L’unico vero errore è quello da cui non impariamo nulla. (John Powell)


Ascesa1 agli inferi


Un filo di fumo nero si ergeva solitario fino a fendere le spesse nuvole come una spada. Cadeva una pioggia fitta, pesante, che colorava di rosso la poca vegetazione. Da una fenditura tra la roccia, sgusciò fuori un grosso scarafaggio. Dopo avere indugiato sulle zampe, sparì tra l’erba rinsecchita.

Poco più a nord, una strada si inerpicava tra le colline aride fino a interrompersi sul ciglio di un gigantesco cratere, un tempo chiamato Bacino di Groom.

«Ci siamo,» esclamò Gordon spegnendo il motore alimentato ad acqua. «Tiriamo fuori il materiale e prepariamo il campo alla svelta. Aiutami Robert, voglio il Radieshon-ijido2 immediatamente funzionante,» disse rivolto a un uomo alto e tarchiato.

«Sei già stato qui?» chiese curioso Robert mentre con perizia univa dei sottili tubi in acciaio incastrandoli tra loro in modo da formare una griglia pentagonale. Dopo averne preparate sette le porse a Gordon che le fissò a dei gambi flessibili installati su una piattaforma in marmo sintetico.

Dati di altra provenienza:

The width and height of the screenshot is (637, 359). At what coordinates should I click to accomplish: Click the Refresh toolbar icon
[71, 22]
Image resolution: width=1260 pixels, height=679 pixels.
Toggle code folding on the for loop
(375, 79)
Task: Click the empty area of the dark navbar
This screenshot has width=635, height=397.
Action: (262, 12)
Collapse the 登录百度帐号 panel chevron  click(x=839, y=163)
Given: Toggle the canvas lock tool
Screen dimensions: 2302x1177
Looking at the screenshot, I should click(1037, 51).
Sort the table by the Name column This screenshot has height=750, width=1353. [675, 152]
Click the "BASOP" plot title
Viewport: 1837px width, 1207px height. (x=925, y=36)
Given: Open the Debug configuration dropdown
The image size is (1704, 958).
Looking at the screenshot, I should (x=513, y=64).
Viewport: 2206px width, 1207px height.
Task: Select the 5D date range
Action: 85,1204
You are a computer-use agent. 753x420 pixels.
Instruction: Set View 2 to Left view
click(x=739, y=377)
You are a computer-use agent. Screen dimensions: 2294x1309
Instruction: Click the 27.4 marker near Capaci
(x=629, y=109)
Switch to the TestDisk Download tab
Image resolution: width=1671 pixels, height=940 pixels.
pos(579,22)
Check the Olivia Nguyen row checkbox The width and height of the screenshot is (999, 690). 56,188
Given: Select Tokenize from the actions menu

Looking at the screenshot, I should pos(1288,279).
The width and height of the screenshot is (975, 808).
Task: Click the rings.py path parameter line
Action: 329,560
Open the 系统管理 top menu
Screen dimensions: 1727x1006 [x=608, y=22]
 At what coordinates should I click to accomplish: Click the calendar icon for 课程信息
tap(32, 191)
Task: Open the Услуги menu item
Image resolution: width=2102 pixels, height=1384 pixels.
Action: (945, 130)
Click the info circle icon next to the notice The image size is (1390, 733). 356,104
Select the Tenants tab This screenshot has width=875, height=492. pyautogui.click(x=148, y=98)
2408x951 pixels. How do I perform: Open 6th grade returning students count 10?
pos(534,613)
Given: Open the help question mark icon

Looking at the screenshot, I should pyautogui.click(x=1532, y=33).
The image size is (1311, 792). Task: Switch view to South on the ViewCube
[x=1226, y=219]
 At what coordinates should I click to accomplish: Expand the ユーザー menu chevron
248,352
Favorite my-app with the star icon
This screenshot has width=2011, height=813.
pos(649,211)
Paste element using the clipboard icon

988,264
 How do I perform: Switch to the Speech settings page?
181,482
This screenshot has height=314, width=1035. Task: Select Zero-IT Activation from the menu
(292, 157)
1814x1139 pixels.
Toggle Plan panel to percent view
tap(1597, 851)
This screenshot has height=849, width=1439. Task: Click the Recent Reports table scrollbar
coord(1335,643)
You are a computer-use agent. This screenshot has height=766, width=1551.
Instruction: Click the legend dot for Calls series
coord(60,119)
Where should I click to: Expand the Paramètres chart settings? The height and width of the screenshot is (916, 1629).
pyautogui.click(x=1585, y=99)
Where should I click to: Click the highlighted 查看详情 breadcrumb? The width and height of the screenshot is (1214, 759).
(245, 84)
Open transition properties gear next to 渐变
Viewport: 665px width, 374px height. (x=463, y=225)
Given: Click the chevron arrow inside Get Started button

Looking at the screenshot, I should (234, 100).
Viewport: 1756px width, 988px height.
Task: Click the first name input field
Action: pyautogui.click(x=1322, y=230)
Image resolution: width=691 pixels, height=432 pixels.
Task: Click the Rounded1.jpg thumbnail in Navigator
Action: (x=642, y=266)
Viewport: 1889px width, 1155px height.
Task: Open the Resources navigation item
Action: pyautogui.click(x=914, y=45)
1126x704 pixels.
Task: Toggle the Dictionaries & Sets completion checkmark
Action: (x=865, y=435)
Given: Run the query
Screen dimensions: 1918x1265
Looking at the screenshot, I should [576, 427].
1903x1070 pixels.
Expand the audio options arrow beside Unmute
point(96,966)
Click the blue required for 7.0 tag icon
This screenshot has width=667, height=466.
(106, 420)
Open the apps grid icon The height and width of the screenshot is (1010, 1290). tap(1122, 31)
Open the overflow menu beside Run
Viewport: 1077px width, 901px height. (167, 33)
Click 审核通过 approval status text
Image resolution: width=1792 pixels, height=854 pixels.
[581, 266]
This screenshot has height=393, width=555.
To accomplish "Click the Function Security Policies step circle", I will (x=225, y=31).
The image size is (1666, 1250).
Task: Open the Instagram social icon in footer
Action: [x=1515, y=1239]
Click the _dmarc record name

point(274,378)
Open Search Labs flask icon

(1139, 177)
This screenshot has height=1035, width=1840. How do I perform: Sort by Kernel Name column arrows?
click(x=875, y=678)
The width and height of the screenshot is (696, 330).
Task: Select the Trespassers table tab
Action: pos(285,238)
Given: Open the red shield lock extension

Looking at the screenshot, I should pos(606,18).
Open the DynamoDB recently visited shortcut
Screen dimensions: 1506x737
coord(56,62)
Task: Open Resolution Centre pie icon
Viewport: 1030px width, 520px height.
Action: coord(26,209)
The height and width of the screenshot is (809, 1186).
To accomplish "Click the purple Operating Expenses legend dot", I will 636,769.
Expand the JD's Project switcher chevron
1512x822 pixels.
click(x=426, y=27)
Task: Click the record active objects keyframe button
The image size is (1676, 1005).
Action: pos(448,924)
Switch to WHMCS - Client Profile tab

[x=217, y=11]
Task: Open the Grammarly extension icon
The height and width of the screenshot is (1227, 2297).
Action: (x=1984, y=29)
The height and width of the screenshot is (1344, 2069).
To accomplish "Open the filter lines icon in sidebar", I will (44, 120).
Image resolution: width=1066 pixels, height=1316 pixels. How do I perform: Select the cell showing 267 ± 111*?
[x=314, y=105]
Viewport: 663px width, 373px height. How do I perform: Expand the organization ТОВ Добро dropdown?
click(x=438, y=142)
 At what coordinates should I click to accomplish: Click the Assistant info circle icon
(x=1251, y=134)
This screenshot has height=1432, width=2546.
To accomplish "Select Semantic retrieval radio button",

«Sono nato da queste parti,» spiegò, «e da piccolo ci venivo spesso a giocare. Poi, dopo la Quarantesima Esplosione, tutto è cambiato. Da allora, il livello delle radiazioni è diventato insostenibile.» Nell’aria si diffuse un leggero ronzio e i sette pentagoni presero a oscillare in ogni direzione. Quando si avvertì chiaramente il primo scricchiolio, i cinque esploratori si rifugiarono sotto la tenda di un materiale altamente isolante contro le piogge acide che colpivano la zona.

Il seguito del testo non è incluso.